## Your goal
Determine how many lines in this listing contain the word "page" and report that number by itself.

## Given entries
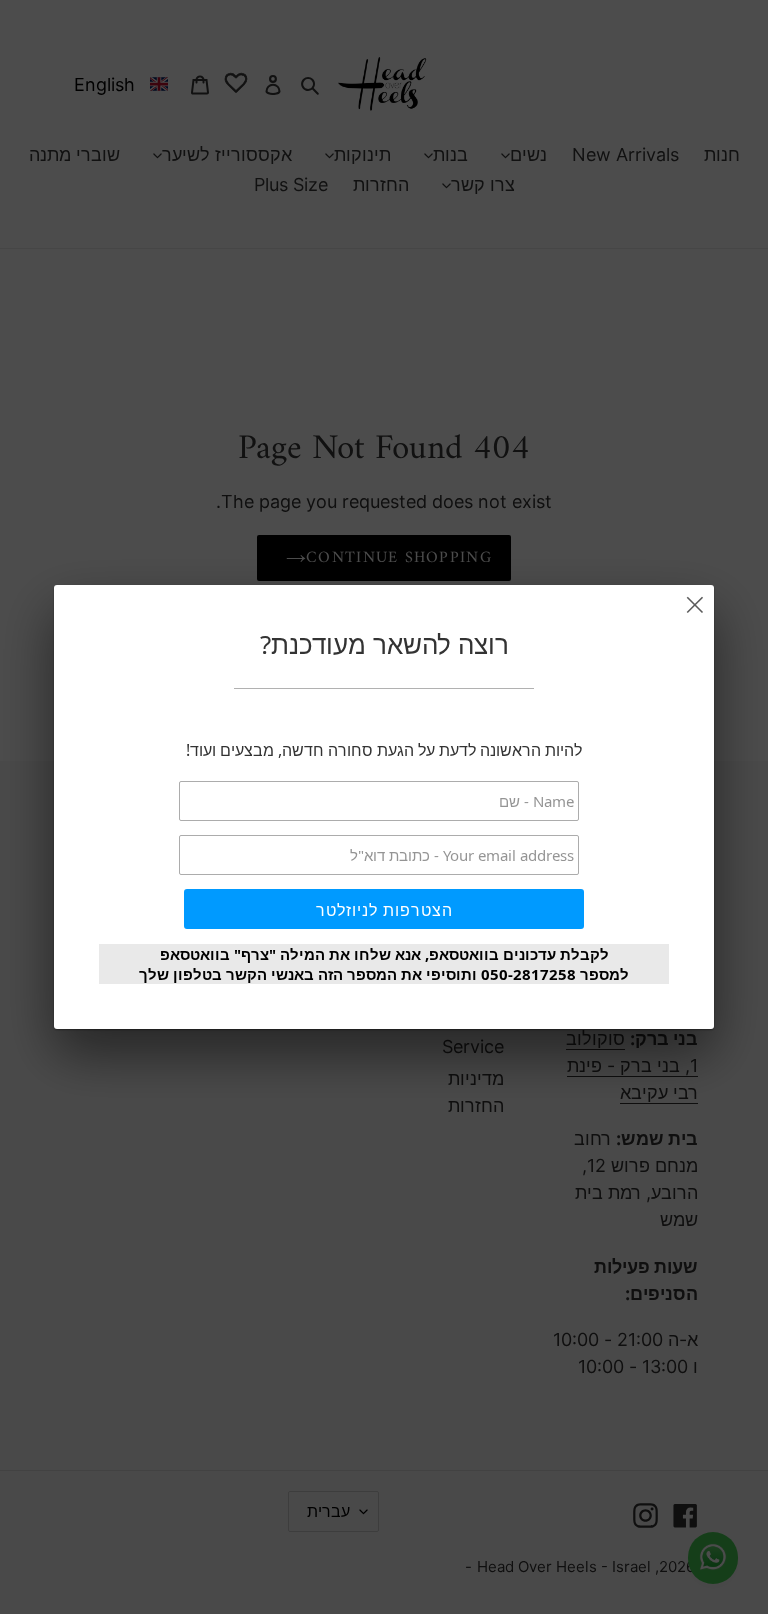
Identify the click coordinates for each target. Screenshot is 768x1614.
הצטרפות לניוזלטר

...

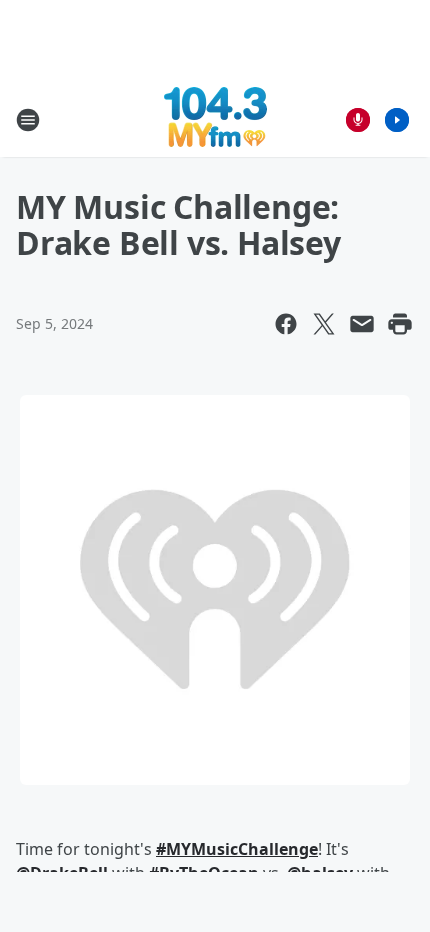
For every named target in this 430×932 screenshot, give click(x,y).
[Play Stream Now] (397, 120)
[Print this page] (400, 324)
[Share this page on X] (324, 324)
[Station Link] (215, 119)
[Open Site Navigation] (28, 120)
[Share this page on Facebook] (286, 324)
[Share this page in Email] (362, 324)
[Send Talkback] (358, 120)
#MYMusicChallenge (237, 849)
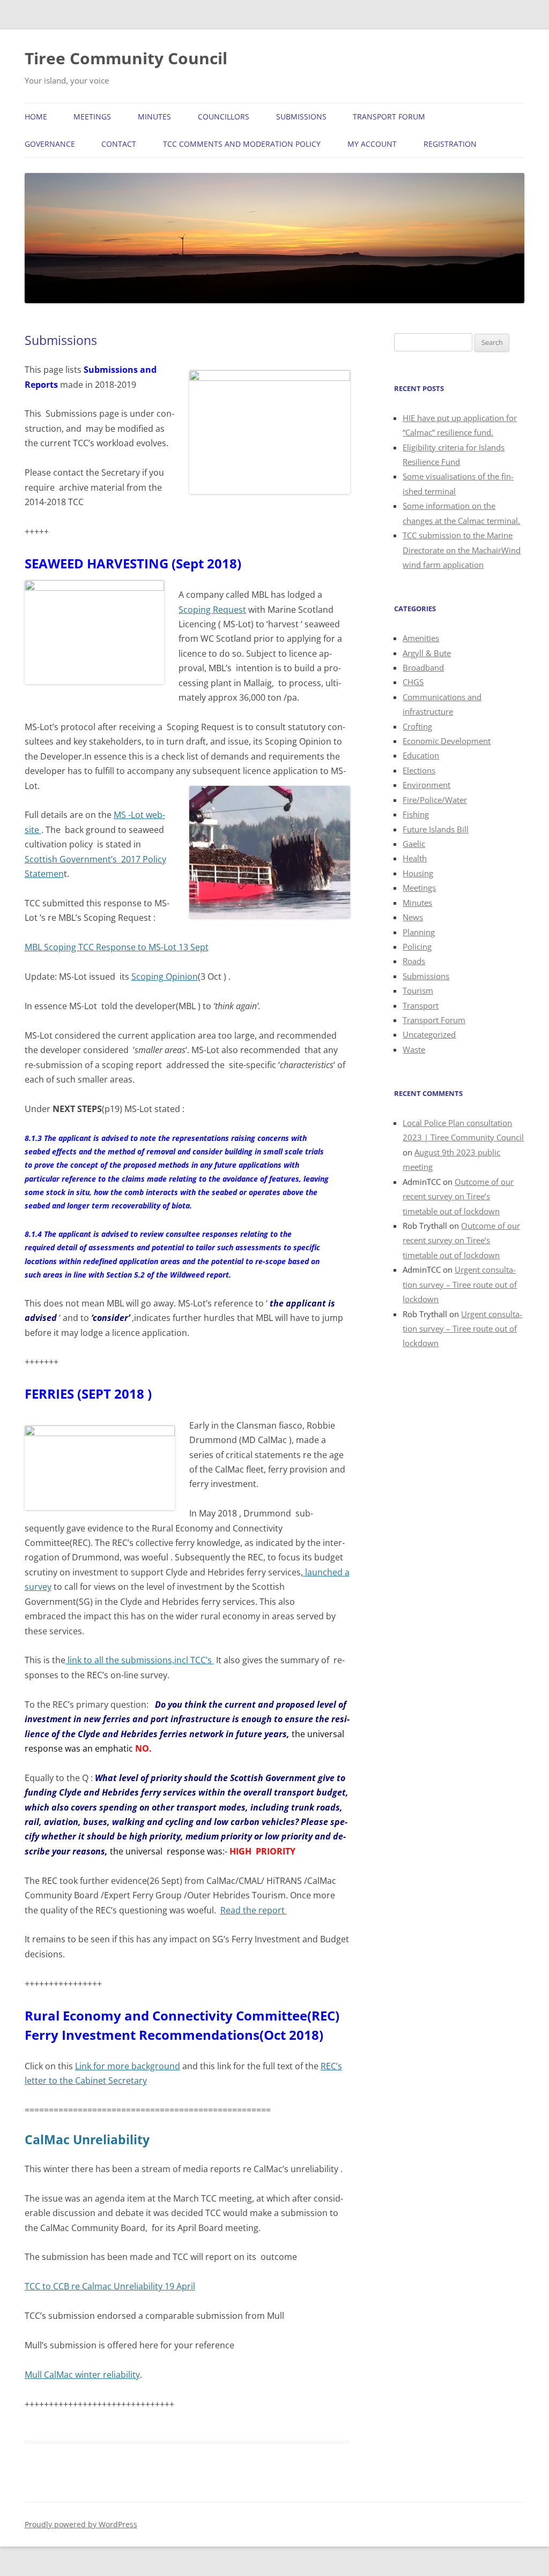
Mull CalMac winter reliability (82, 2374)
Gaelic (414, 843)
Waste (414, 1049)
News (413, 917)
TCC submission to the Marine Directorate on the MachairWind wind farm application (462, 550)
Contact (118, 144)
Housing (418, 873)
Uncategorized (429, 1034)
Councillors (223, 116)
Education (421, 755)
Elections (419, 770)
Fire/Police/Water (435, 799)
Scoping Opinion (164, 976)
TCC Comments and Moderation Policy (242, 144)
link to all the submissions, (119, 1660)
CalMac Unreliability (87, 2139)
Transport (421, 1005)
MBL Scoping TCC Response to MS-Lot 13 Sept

* * *

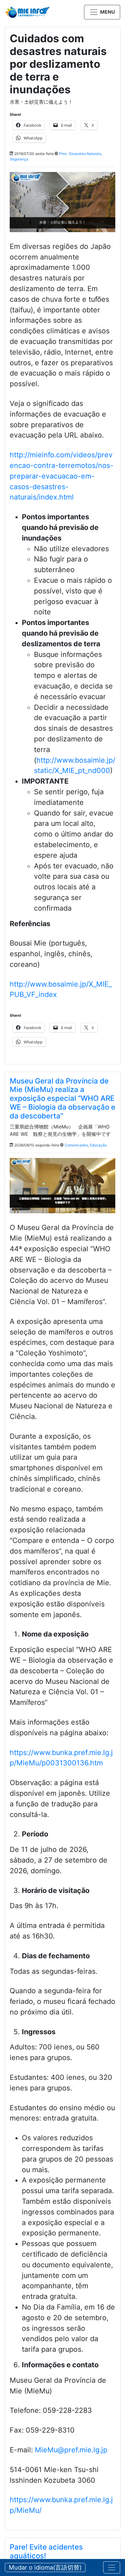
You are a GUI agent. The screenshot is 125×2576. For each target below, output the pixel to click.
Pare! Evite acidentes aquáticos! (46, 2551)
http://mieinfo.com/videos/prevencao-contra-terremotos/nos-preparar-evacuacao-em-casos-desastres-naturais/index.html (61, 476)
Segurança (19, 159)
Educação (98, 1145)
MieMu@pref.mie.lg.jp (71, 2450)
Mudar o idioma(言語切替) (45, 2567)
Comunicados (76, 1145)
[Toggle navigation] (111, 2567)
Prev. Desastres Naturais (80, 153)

## Expected answer
4